EUROS Newsroom · 2h ago · 1 min read
Ackman's PSUS fund trades at 20% discount to asset value

Bill Ackman’s new closed-end fund, Pershing Square USA, is trading at a 20% discount to its net asset value, highlighting the structural limits of using a passthrough fund to replicate an operating company model.

Pershing Square USA (NYSE: PSUS) currently trades at roughly a 20% discount to its underlying net asset value. For market participants, this pricing dynamic means acquiring a dollar of Bill Ackman's selected assets requires only 80 cents of capital. The persistent discount underscores a fundamental divergence in how the market values this vehicle compared to traditional corporate structures.

The mechanics of closed-end funds explain this valuation gap. Mutual funds allow investors to buy and sell directly with the sponsor at exact net asset value at the end of each trading day. Closed-end funds, however, issue a fixed number of shares during their initial public offering and do not adjust that share count afterward.

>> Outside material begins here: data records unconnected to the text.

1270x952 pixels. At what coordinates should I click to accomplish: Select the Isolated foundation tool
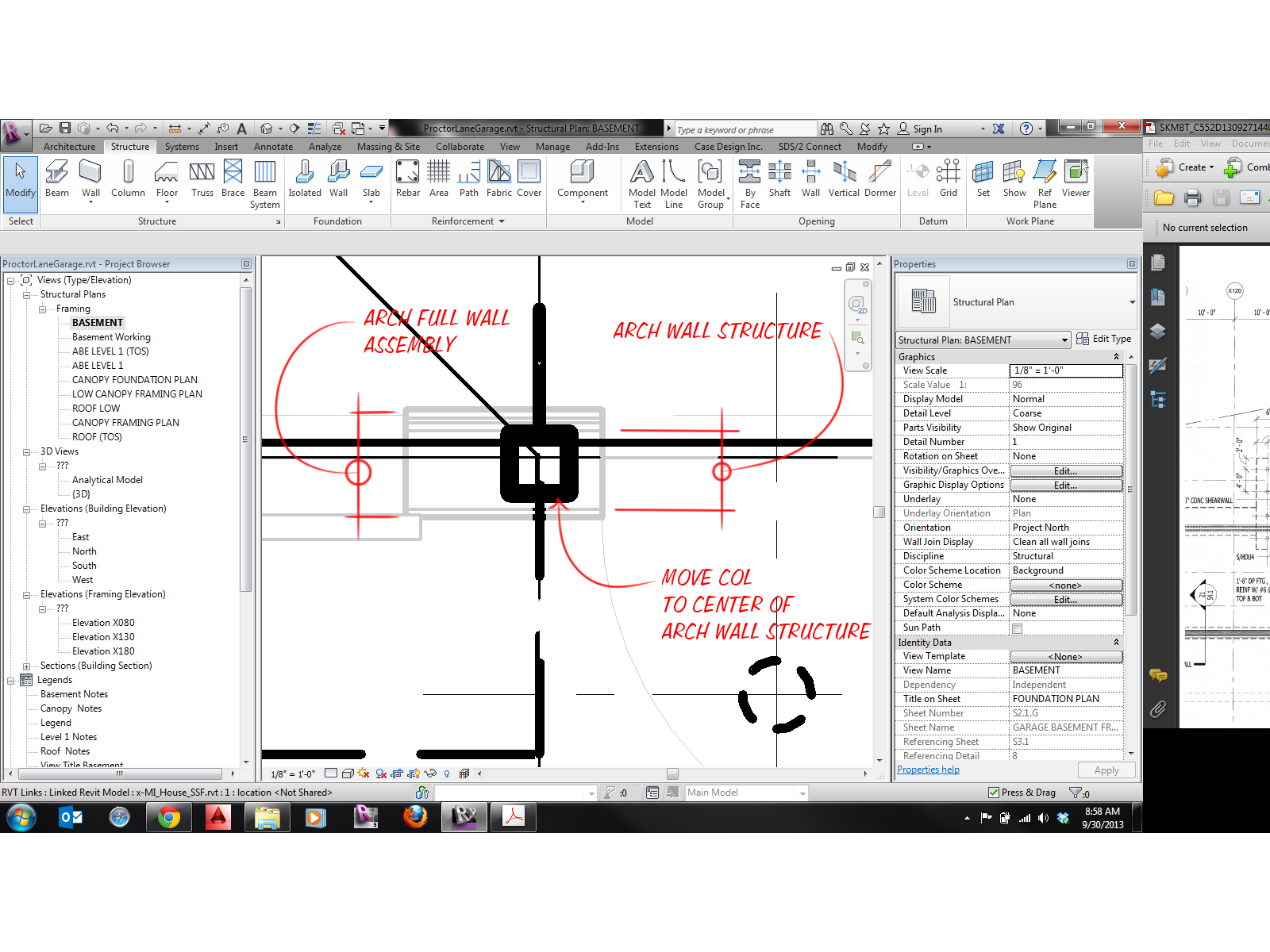304,181
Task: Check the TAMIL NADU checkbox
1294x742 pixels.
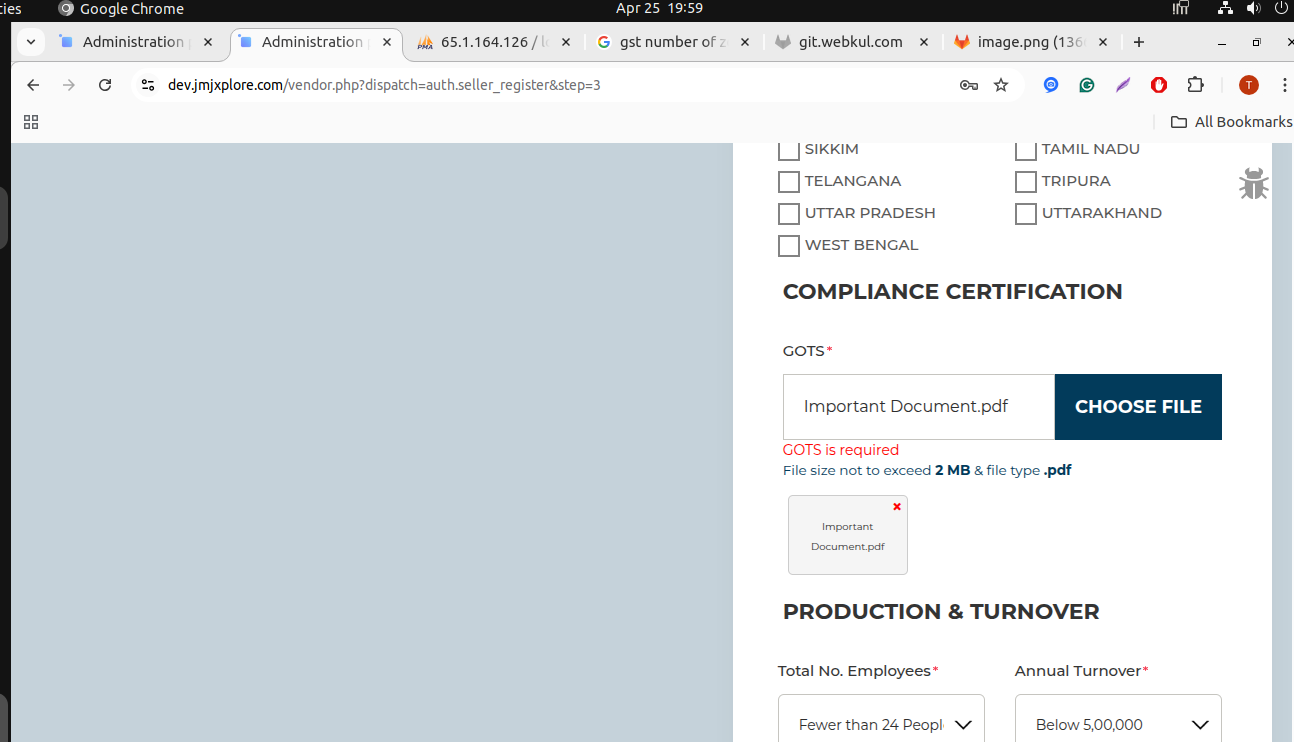Action: point(1026,150)
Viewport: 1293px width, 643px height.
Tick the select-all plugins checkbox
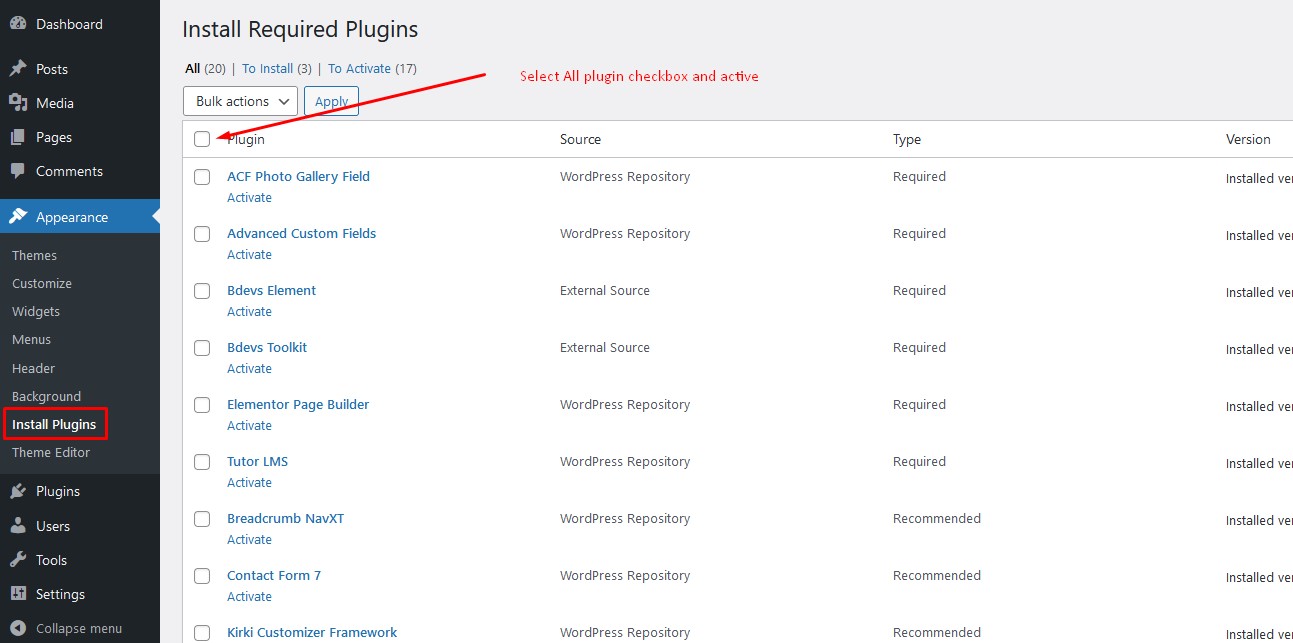click(202, 139)
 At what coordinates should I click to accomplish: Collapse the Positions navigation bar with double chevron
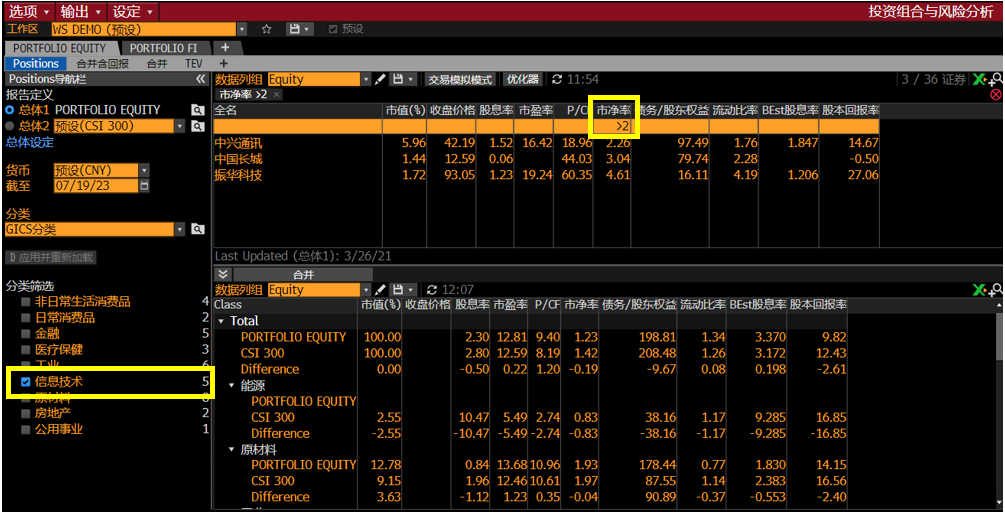[x=201, y=78]
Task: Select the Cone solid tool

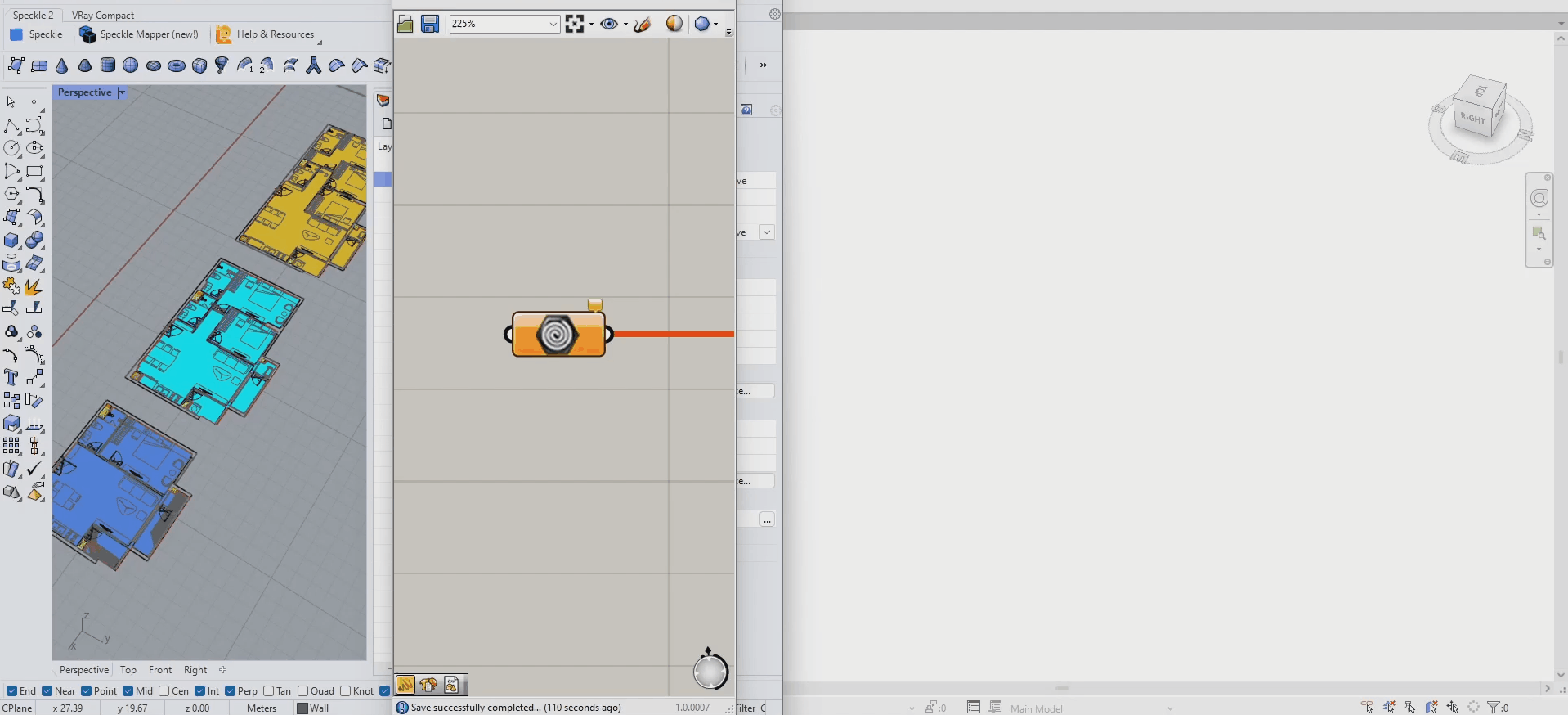Action: (x=62, y=65)
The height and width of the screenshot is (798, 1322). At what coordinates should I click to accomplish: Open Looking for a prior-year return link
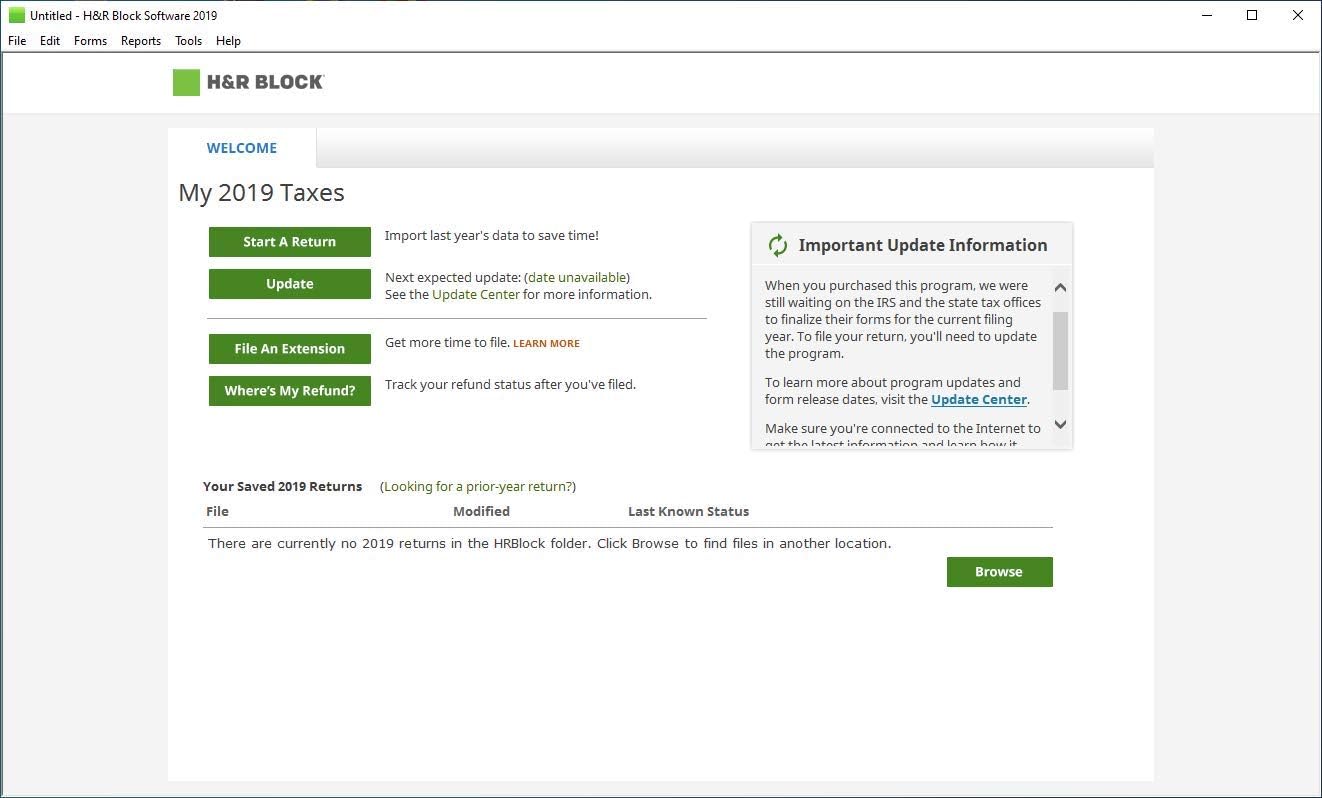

As a result, the market price fluctuates based purely on exchange supply and demand, decoupling from the actual portfolio value.

When PSUS launched, some observers compared it to Berkshire Hathaway (NYSE: BRKA, NYSE: BRKB) as a way to access a high-profile investor's brain trust. That comparison overlooks critical structural realities. Berkshire is an operating company that directly owns and manages sprawling businesses across insurance, utilities, railroads, and home building. Even with Warren Buffett retired and Greg Abel now at the helm, Berkshire's intrinsic value is tied to its operating cash flows, not just a stock portfolio.

Ackman is actually building his own operating conglomerate through Howard Hughes Holdings (NYSE: HHH). That entity recently acquired an insurance business specifically to replicate the Buffett formula of utilizing insurance float to fund investments. While that strategy remains in its early stages, it represents Ackman's actual foray into the operating company model.

Pershing Square USA offers no such operational complexity. It functions strictly as a passthrough entity holding a basket of stocks and bonds. For investors, the 20% discount signals that the market does not afford PSUS the same structural premium as an operating company, leaving its price vulnerable to shifts in retail and institutional demand rather than underlying asset performance.